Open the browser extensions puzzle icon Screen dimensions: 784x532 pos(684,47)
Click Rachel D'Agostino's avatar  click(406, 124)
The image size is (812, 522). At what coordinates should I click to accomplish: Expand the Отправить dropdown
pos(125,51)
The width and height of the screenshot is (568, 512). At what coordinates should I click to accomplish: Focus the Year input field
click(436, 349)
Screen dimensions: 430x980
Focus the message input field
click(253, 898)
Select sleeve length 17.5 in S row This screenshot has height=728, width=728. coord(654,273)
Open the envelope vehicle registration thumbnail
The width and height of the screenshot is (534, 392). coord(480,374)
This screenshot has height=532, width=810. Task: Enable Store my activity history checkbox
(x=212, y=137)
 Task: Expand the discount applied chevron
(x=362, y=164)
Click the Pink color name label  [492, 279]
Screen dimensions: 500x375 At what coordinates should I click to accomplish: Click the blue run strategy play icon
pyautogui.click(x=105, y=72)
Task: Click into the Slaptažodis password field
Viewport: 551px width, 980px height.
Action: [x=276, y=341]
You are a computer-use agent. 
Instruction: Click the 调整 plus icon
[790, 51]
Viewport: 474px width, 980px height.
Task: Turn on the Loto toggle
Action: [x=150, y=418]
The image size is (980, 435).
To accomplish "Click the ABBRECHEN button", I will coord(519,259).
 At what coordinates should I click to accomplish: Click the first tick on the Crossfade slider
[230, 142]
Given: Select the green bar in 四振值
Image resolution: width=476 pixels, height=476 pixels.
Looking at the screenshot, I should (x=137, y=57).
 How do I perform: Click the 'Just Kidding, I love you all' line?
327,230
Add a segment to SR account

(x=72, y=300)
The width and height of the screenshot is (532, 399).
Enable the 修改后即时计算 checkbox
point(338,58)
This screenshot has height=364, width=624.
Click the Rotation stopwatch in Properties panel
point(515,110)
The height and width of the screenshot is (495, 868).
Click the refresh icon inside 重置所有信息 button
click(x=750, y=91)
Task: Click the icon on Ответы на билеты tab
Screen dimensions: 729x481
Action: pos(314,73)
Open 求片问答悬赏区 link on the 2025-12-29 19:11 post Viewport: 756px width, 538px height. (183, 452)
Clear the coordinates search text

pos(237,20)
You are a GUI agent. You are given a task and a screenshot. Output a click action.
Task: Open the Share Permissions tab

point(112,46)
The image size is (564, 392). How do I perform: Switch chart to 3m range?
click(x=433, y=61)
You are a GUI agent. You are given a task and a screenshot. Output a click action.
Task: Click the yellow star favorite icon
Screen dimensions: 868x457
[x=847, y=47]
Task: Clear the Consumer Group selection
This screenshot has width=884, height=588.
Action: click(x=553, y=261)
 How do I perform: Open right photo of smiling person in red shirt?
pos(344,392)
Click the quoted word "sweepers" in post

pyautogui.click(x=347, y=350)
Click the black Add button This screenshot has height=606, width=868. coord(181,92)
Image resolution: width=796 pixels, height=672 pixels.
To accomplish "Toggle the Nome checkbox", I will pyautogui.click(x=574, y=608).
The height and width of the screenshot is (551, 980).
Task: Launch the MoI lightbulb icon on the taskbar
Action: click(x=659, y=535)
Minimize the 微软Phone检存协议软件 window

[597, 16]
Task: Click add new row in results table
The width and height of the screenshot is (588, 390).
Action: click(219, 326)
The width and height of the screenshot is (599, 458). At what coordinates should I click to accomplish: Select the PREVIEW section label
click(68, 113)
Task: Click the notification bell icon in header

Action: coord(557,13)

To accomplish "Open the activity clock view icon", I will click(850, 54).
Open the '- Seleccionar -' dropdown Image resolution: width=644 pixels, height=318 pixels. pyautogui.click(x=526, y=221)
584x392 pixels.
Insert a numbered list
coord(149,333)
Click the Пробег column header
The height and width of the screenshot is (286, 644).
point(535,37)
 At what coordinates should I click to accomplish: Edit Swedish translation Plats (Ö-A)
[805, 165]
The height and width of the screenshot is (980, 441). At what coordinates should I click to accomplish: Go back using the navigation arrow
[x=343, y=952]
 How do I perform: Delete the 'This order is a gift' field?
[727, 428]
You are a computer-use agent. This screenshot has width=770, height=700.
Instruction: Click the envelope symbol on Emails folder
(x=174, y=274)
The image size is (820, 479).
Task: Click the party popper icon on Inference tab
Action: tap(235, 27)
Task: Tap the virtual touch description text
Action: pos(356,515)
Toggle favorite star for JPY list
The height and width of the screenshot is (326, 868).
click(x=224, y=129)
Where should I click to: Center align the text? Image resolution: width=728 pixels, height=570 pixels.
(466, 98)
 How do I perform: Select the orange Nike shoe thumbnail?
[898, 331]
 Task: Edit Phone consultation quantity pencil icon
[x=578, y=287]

-*-*-

> [WHAT THE EXERCISE ASKS] Whenever "computer" occurs in a line of the entries, copy that line.

> [WRITTEN REPLY]
You are a computer-use agent. 
You are a computer-use agent. This screenshot has width=770, height=700.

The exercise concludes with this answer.